■ DATA SHOWN
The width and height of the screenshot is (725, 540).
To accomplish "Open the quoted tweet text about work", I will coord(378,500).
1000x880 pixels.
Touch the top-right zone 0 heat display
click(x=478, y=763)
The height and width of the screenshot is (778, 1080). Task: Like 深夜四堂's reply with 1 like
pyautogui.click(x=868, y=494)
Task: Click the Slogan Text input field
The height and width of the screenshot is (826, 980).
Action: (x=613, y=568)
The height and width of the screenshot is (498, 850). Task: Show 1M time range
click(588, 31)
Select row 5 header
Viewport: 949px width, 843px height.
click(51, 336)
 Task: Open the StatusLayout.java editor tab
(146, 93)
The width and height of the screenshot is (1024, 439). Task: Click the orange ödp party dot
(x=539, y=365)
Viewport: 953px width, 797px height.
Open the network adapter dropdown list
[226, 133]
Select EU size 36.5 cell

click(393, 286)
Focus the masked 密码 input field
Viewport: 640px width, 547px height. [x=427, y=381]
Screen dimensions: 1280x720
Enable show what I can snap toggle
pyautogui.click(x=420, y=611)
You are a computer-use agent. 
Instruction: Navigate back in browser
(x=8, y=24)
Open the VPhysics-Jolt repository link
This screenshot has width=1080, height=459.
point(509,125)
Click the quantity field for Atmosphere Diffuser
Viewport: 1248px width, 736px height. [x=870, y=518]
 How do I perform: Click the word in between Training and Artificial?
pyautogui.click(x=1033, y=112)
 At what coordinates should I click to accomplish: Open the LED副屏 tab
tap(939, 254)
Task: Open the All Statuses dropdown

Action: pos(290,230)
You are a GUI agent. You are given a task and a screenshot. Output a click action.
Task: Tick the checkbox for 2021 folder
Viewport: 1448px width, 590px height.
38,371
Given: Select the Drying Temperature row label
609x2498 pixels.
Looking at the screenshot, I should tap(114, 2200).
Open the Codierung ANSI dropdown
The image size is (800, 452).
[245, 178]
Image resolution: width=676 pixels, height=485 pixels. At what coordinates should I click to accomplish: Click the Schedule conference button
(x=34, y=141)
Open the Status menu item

■ DIRECTIONS
Each record must be repeated exactly as it appears above.

■ WRITTEN RESPONSE
The width and height of the screenshot is (725, 540).
To accomplish "Open the quoted tweet text about work", I will coord(378,500).
1000x880 pixels.
Touch the top-right zone 0 heat display
click(x=478, y=763)
The height and width of the screenshot is (778, 1080). Task: Like 深夜四堂's reply with 1 like
pyautogui.click(x=868, y=494)
Task: Click the Slogan Text input field
The height and width of the screenshot is (826, 980).
Action: (x=613, y=568)
The height and width of the screenshot is (498, 850). Task: Show 1M time range
click(588, 31)
Select row 5 header
Viewport: 949px width, 843px height.
click(51, 336)
 Task: Open the StatusLayout.java editor tab
(146, 93)
The width and height of the screenshot is (1024, 439). Task: Click the orange ödp party dot
(x=539, y=365)
Viewport: 953px width, 797px height.
Open the network adapter dropdown list
[226, 133]
Select EU size 36.5 cell

click(393, 286)
Focus the masked 密码 input field
Viewport: 640px width, 547px height. [x=427, y=381]
Screen dimensions: 1280x720
Enable show what I can snap toggle
pyautogui.click(x=420, y=611)
You are a computer-use agent. 
Instruction: Navigate back in browser
(x=8, y=24)
Open the VPhysics-Jolt repository link
This screenshot has width=1080, height=459.
point(509,125)
Click the quantity field for Atmosphere Diffuser
Viewport: 1248px width, 736px height. [x=870, y=518]
 How do I perform: Click the word in between Training and Artificial?
pyautogui.click(x=1033, y=112)
 At what coordinates should I click to accomplish: Open the LED副屏 tab
tap(939, 254)
Task: Open the All Statuses dropdown

Action: pos(290,230)
You are a GUI agent. You are given a task and a screenshot. Output a click action.
Task: Tick the checkbox for 2021 folder
Viewport: 1448px width, 590px height.
38,371
Given: Select the Drying Temperature row label
609x2498 pixels.
Looking at the screenshot, I should tap(114, 2200).
Open the Codierung ANSI dropdown
The image size is (800, 452).
[245, 178]
Image resolution: width=676 pixels, height=485 pixels. At what coordinates should I click to accomplish: Click the Schedule conference button
(x=34, y=141)
Open the Status menu item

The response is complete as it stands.